As I spent more time at the Southern African Clothing and Textile Workers Union (SACTWU), I began to learn more about the struggle. But actually the time it made the most sense to me was when I watched the movie ‘Gandhi’. Gandhi came to South Africa when he was younger, and the part that I remember was watching him try and catch the train. The police pushed him out. Gandhi was an educated man, a decent man, but the South African police just saw him as a black person and pushed him out. The other thing that made an impact on me was the way that Gandhi brought himself to the level of other people. He never tried to pretend that he was greater than they were; he always tried to be humble. That really affected me. That is the time I really became born into the struggle.

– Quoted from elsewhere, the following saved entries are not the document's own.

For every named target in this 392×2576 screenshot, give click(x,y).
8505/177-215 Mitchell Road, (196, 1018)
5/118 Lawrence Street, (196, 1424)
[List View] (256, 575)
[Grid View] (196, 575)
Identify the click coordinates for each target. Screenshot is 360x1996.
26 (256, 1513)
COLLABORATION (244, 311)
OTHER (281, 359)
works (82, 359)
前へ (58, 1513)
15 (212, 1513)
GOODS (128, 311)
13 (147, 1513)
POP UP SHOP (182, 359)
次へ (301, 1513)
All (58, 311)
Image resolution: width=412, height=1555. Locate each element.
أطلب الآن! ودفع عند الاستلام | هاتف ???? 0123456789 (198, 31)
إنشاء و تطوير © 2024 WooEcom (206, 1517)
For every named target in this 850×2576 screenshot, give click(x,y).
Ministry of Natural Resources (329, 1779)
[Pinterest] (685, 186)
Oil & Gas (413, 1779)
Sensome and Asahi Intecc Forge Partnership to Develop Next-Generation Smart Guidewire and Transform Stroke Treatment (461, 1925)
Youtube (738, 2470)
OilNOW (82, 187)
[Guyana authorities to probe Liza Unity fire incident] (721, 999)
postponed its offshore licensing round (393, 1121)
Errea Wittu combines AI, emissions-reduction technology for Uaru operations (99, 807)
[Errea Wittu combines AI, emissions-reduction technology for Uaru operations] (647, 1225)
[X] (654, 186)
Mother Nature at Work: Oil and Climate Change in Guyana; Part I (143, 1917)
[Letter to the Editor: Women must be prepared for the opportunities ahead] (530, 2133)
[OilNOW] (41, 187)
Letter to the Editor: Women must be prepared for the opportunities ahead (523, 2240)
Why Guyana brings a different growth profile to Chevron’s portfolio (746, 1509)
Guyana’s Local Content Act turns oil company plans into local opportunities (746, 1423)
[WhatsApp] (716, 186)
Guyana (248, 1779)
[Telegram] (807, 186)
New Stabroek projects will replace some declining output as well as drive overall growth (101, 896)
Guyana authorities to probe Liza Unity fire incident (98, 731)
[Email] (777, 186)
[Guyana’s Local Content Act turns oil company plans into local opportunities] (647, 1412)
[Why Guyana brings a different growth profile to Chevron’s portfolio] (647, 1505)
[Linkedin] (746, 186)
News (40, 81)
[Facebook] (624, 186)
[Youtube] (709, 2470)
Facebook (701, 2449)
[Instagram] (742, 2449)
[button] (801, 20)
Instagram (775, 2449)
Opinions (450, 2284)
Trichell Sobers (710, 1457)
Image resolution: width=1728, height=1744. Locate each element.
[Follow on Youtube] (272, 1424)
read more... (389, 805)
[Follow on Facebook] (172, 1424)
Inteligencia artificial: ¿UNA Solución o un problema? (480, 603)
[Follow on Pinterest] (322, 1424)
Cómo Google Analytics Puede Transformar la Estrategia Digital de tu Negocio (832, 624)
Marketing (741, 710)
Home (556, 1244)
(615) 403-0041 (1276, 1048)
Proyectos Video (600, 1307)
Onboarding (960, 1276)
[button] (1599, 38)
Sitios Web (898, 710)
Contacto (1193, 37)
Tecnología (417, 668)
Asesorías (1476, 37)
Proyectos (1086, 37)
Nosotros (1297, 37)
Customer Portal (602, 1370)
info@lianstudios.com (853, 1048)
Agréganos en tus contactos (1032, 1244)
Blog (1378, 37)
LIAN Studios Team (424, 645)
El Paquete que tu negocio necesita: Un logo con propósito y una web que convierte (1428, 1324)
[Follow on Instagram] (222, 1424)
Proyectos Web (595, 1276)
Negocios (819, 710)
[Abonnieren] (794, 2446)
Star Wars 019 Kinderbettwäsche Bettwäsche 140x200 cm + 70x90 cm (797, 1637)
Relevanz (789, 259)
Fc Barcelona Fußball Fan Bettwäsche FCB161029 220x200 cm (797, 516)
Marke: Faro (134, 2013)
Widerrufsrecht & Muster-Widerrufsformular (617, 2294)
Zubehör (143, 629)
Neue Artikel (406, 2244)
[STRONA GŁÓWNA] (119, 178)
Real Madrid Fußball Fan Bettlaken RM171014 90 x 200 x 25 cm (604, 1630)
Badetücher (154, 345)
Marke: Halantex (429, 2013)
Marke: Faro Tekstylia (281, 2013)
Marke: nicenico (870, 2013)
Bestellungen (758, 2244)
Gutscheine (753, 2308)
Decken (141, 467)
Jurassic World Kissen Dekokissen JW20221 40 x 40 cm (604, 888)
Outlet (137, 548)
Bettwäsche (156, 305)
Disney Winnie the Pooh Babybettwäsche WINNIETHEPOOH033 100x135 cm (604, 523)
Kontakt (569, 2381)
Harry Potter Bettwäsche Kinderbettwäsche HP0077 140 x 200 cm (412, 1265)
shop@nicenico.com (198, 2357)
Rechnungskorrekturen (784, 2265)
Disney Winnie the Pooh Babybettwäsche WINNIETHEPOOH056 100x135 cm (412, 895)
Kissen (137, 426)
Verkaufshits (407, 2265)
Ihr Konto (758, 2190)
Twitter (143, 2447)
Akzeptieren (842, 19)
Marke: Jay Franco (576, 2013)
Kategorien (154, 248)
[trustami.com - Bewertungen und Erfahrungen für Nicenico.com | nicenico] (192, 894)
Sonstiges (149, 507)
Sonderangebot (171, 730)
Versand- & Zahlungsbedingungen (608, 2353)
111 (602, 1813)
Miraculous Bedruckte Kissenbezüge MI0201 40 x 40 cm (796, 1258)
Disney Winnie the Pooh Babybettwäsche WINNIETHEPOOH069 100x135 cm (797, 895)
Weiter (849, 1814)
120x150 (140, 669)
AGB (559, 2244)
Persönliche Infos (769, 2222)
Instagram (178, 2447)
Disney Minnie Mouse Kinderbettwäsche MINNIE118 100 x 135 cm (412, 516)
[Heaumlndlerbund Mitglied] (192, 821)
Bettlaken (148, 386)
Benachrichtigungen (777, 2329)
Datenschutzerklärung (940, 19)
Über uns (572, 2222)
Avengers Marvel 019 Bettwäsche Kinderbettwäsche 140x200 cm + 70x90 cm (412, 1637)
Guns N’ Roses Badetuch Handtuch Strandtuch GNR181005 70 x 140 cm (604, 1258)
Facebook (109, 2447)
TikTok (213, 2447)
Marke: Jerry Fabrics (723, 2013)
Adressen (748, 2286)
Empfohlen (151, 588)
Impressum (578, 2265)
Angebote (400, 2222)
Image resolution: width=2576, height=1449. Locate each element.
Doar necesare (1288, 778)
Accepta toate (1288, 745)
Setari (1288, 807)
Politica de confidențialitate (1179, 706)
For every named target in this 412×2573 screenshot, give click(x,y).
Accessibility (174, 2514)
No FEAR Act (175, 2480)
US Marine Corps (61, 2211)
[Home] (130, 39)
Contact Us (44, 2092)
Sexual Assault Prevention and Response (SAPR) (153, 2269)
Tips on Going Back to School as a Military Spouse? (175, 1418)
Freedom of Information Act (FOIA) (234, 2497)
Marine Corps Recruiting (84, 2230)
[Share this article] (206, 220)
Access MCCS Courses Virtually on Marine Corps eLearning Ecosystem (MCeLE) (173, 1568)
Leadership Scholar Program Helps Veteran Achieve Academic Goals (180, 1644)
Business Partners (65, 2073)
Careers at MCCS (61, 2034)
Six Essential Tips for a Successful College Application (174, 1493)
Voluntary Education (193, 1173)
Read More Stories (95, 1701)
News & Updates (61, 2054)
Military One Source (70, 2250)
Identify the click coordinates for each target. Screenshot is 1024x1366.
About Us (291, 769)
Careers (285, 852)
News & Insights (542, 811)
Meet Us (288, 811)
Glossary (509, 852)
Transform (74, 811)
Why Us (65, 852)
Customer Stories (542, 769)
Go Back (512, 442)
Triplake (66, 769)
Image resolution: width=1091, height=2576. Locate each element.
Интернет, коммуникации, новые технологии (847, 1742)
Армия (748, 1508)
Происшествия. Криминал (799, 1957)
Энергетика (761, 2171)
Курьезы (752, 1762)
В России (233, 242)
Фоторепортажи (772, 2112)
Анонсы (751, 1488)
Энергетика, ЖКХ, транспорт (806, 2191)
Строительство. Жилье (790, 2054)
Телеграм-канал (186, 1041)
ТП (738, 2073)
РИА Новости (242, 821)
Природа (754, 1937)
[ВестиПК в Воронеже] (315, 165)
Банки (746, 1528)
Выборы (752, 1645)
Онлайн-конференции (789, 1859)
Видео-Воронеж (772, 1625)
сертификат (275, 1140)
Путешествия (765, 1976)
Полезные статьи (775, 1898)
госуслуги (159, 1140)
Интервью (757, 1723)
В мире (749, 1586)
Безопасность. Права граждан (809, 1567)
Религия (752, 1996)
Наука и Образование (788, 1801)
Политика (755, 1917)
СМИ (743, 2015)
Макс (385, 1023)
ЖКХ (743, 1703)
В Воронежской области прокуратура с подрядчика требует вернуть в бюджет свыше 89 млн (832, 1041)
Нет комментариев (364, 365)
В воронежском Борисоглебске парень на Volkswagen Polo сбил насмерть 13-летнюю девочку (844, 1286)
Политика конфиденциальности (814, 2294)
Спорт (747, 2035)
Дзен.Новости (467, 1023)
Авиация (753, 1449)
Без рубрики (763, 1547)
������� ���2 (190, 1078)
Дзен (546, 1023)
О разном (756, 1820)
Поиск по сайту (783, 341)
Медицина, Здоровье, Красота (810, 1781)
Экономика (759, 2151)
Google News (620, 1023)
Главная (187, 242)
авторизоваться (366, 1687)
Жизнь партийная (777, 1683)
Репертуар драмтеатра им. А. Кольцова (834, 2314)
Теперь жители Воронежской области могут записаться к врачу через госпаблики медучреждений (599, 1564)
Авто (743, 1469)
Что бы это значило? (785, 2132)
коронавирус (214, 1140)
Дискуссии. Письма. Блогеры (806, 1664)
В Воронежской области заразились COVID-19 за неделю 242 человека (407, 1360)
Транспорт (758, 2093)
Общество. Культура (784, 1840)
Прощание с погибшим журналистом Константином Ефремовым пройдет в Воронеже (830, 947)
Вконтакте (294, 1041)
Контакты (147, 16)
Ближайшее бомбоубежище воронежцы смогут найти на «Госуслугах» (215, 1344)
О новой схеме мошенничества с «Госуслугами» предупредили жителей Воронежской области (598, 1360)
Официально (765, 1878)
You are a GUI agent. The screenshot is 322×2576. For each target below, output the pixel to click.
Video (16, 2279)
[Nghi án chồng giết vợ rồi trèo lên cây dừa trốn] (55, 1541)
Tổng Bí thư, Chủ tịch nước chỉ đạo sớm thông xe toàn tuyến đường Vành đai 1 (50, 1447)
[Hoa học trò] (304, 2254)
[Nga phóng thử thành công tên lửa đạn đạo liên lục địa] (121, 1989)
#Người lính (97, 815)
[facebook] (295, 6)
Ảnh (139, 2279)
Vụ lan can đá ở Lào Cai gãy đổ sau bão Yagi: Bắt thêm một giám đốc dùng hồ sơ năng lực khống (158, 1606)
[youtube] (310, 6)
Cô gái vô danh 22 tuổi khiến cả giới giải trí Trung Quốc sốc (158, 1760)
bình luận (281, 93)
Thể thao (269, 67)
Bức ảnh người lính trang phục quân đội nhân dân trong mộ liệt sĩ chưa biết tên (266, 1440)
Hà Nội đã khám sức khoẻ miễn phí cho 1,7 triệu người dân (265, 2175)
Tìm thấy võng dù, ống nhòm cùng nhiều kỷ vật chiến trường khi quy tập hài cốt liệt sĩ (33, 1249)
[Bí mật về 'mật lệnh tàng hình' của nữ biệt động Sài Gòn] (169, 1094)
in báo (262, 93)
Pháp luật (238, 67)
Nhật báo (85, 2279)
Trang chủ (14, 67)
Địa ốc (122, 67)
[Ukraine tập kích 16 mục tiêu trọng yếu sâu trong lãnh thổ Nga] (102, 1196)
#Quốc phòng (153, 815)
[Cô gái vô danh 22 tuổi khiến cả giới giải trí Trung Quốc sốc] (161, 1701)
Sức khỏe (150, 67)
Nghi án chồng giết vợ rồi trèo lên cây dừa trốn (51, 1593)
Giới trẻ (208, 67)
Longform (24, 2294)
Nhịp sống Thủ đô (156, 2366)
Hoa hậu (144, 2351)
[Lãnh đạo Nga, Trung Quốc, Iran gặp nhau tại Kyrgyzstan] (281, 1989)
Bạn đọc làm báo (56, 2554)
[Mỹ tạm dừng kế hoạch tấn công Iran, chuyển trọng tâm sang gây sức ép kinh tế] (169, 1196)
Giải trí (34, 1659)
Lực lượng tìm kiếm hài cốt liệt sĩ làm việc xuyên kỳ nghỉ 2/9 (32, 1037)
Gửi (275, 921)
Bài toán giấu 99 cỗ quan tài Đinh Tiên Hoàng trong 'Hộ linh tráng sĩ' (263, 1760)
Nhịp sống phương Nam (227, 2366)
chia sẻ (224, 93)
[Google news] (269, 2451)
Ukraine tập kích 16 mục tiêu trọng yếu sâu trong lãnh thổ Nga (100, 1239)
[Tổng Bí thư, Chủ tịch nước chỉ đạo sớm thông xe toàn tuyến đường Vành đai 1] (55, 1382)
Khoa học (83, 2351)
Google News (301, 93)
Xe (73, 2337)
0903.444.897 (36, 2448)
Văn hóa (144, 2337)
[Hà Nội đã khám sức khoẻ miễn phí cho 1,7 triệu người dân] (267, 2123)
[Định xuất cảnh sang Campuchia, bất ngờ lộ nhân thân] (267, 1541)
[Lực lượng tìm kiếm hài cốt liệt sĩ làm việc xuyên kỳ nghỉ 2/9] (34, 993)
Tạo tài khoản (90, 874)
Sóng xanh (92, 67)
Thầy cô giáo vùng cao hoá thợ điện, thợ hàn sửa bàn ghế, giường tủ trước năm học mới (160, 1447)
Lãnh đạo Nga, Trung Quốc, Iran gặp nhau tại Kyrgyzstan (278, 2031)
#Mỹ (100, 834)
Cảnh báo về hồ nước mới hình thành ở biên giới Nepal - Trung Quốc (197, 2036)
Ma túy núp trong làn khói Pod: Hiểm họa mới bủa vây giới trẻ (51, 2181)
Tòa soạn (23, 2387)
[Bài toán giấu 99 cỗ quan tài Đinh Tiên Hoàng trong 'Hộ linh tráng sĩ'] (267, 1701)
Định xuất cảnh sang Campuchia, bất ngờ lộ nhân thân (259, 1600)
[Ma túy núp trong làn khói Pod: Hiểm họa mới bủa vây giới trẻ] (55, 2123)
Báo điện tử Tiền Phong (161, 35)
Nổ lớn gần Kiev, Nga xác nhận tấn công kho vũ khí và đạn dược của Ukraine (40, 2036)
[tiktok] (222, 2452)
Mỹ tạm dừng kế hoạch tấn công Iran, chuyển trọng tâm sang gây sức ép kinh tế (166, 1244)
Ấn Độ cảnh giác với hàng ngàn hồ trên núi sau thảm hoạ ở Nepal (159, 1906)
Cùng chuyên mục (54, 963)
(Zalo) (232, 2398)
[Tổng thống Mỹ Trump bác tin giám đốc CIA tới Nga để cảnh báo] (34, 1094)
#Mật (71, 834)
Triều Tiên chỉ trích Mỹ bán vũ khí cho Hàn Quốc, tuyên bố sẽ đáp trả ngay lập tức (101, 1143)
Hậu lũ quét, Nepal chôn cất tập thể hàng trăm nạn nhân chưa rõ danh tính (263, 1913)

The way that Gandhi behaved reminded me of something I had read in the Bible. It said that you should speak for those who cannot speak for themselves, and you must protect those who cannot protect themselves. I knew that in my company, there were people who could not speak for themselves and couldn’t protect themselves. I say it humbly, but I was the boldest person in my factory and I knew I could fight for those poor people. You know, many people in my company were illiterate. They did not understand their rights. I thought to myself,

‘If I can protect these people, then I must do it.’

At my company, workers didn’t know about union meetings. The old shop stewards had never held them before. I decided to make sure that my organisers were free to come into the factory and talk about SACTWU. Because of that act, the workers started to love me even more. They could actually see the official from the union, and that made them happy.

My employer and I used to have arguments when I first became a shop steward. We used to be at loggerheads. He didn’t understand that the union was not there to take over his business. He thought the union was there to cause trouble; that it was there to make workers strike. He thought he was supposed to fight with the union, and I thought that as a shop steward, I always had to fight with the boss.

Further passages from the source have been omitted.